Inside White House Egypt Meeting


Among those who attended were the Center for Strategic and International Studies’s Jon Alterman, Dan Brumberg of the U.S. Institute of Peace, Fouad Ajami of Johns Hopkins University and the Wall Street Journal, former George W. Bush White House Middle East and democracy advisor Elliott Abrams, Human Rights Watch’s Tom Malinowski, the Carnegie Endowment for International Peace’s Michele Dunne, and Scott Carpenter, a former State Department Middle East democracy official now with the Washington Institute for Near East Policy.

The one and a half hour meeting, with the National Security Council’s Dan Shapiro, Samantha Power, and Ben Rhodes, was off the record.

“The administration has had a horrible problem with message discipline,” one attendee said on condition of anonymity. “I think the people in the room from the administration are largely in synch, but projecting that out to all the parts of the administration is not working.”

“They believe they understand how the president sees it,” he continued. “But to get the Secretary of State on board and the spokesmen and everyone else – they end up having the policy which they believe is clear, which is perceived [on the outside] to be vacillating.”

The sense of mixed messages coming from the administration became acute over the weekend, a day after U.S. officials had made clear Washington was pressing for Hosni Mubarak’s swift exit from office.

While U.S. officials moved quickly to distance the administration from remarks made Saturday by White House Egypt special envoy Frank Wisner that Hosni Mubarak should stay on as president during the transition to oversee constitutional reforms, Secretary of State Hillary Clinton seemed to endorse a more gradual transition process in remarks over the weekend to a Munich security conference. She later seemed to defend the logic of Mubarak staying on during the transition in remarks to journalists traveling back to Washington with her on Sunday.

Vice President Joe Biden then took a more forceful posture Tuesday, pressing Egyptian Vice President Omar Suleiman in a phone call for a series of concrete and immediate reforms — which were detailed in an unusually lengthy and explicit White House readout of the call.

The NSC officials in the meeting Tuesday were very enthusiastic about Biden’s more forceful message to Suleiman, attendees said, which included among its explicit requests pressing for the immediate lifting of Egypt’s controversial emergency law, under which thousands of dissidents, bloggers and activists have been arrested, and which has been in place since 1981.

Some meeting attendees Tuesday were skeptical, however, that the administration’s mixed signals are the result of a message discipline problem, rather than “a sign that the administration cannot seem to make up its mind,” as Abrams put it in a blog post Wednesday.

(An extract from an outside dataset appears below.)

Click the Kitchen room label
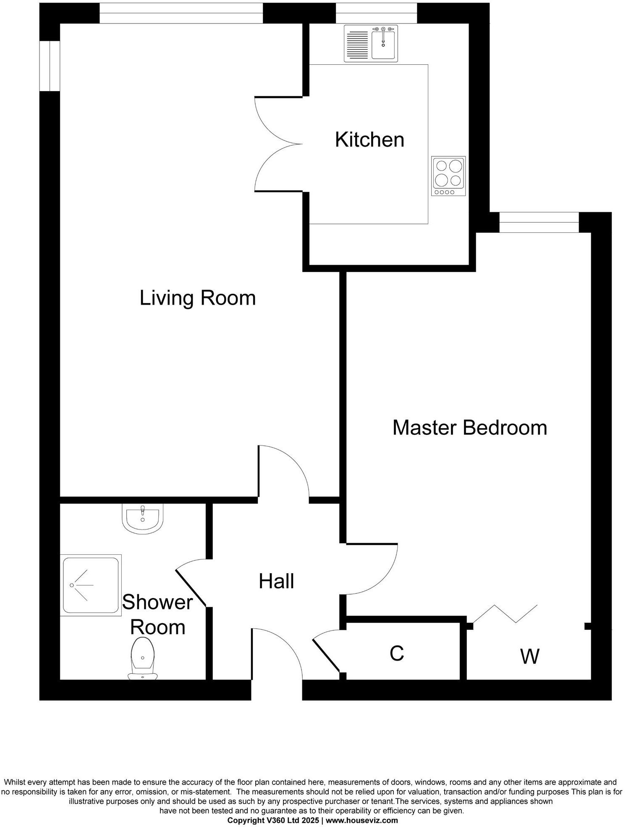tap(369, 140)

The Obama administration, “like the rest of us, is trying to make adjustments as [events] go on. But it’s not a story they’ve mastered,” said Ajami, who wouldn’t discuss the internal conversation, but offered his view of the situation. “It didn’t originate in Washington, it came by surprise, they didn’t expect it.”

“I think they’re blowing in the wind,” an attendee put it more bluntly.

Regarding the administration treating Omar Suleiman as its Egypt point-man for managing the transition, “he’s the only horse available, is the way they see it,” Ajami told POLITICO. “The old man [Mubarak] is spent, the new forces are completely a puzzle to us all.”